## Task objective
In the entries below, find the line with "[Accueil] (23, 80)" and the line with "Home (307, 441)". Reproduce those two lines and every line between them exactly, and nothing more.

## Data
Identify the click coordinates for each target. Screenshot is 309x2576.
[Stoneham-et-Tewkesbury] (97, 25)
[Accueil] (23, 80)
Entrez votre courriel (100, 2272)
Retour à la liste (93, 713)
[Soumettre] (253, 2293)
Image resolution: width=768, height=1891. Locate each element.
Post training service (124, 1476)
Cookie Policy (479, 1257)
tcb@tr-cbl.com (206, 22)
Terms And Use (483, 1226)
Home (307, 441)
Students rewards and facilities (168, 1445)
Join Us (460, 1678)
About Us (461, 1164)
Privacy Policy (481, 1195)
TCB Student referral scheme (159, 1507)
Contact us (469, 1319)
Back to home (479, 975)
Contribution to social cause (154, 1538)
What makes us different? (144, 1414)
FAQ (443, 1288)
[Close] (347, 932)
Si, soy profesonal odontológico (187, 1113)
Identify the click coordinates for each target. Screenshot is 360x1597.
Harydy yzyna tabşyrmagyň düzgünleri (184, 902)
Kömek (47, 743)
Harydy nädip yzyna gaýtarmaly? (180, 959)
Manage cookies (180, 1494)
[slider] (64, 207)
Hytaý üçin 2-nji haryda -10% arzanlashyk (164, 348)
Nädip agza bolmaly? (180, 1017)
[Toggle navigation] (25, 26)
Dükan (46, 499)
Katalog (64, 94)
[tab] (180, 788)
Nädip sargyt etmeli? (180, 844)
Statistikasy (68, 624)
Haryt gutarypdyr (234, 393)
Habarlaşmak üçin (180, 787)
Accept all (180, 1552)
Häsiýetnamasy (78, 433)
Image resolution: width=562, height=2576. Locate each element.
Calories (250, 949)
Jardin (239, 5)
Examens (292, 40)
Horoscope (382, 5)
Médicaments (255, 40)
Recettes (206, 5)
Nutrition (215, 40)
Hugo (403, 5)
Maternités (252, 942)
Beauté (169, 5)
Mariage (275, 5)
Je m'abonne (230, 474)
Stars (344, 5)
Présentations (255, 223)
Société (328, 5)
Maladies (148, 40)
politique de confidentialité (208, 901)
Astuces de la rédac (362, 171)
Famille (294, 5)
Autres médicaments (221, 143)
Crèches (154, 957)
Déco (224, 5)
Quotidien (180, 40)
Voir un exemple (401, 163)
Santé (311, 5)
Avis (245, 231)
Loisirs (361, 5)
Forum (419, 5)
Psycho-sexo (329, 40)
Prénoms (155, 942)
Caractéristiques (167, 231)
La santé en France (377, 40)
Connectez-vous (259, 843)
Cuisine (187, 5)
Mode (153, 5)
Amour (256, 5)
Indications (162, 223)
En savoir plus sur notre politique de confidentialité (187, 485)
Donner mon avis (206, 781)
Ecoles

## Task response
[Accueil] (23, 80)
Entrez votre courriel (100, 2272)
Retour à la liste (93, 713)
[Soumettre] (253, 2293)
Image resolution: width=768, height=1891. Locate each element.
Post training service (124, 1476)
Cookie Policy (479, 1257)
tcb@tr-cbl.com (206, 22)
Terms And Use (483, 1226)
Home (307, 441)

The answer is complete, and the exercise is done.